[Opening Text section section]

The U.S. FDA has lifted the clinical hold on Pharvaris' IND for a new oral prophylactic treatment for hereditary angioedema (HAE), clearing the path for phase 3 trials.
The agency placed clinical studies of Switzerland-based Pharvaris' deucrictibant, a bradykinin B2 receptor antagonist, on hold back in August 2022. The reason for the hold was not shared by Pharvaris, but the company committed to working with the FDA to get both versions of the drug — one for on-demand use and one for preventative use — back on track.
In June 2023, the FDA removed the hold on deucrictibant for the on-demand treatment, following a review of data from a preplanned interim analysis of a 26-week rodent toxicology study. Now, with full data in hand, the FDA has lifted the remaining hold, allowing Pharvaris to resume its phase 2 proof-of-concept study and head into the phase 3 study of deucrictibant extended-release tablets for the prophylactic treatment of HAE attacks.

[Closing Text section section]
[Opening Input data section]

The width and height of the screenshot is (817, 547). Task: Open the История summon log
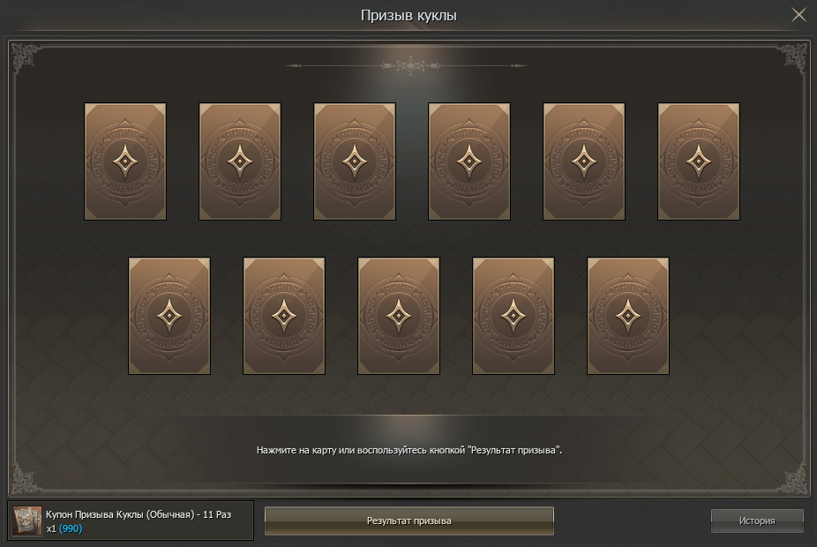757,521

[Closing Input data section]

◆ **Work task A**:
Do these statements agree with the deucrictibant article? For each, answer yes or no and quote the deciding words. (i) The FDA placed the studies on hold in August 2022. (ii) Pharvaris made public the reason for the hold. (iii) The hold on the on-demand version was removed in June 2023.
◆ **Work task B**:
Return everything from "The agency placed" down to "back on track." in the deucrictibant article, word for word.
◆ **Work task C**:
Please write the next part of the deucrictibant article, picking up after its final sentence.
The material can be set aside here.

◆ **Reply A**:
(i) Yes: "on hold back in August 2022"
(ii) No: "The reason for the hold was not shared by Pharvaris"
(iii) Yes: "In June 2023, the FDA removed the hold on deucrictibant for the on-demand treatment"

◆ **Reply B**:
The agency placed clinical studies of Switzerland-based Pharvaris' deucrictibant, a bradykinin B2 receptor antagonist, on hold back in August 2022. The reason for the hold was not shared by Pharvaris, but the company committed to working with the FDA to get both versions of the drug — one for on-demand use and one for preventative use — back on track.

◆ **Reply C**:
Hereditary angioedema is a rare, inherited disorder characterized by recurrent episodes of severe swelling.
Takeda inherited two injectable HAE drugs during its 2018 takeover of Shire. Firazyr, approved in 2011, is used on-demand during attacks, and Takhzyro, approved in 2018, is taken every two weeks as a preventative. CSL Behring has its drug, a once-monthly prophylactic injectable known as garadacimab, currently in the hands of regulators.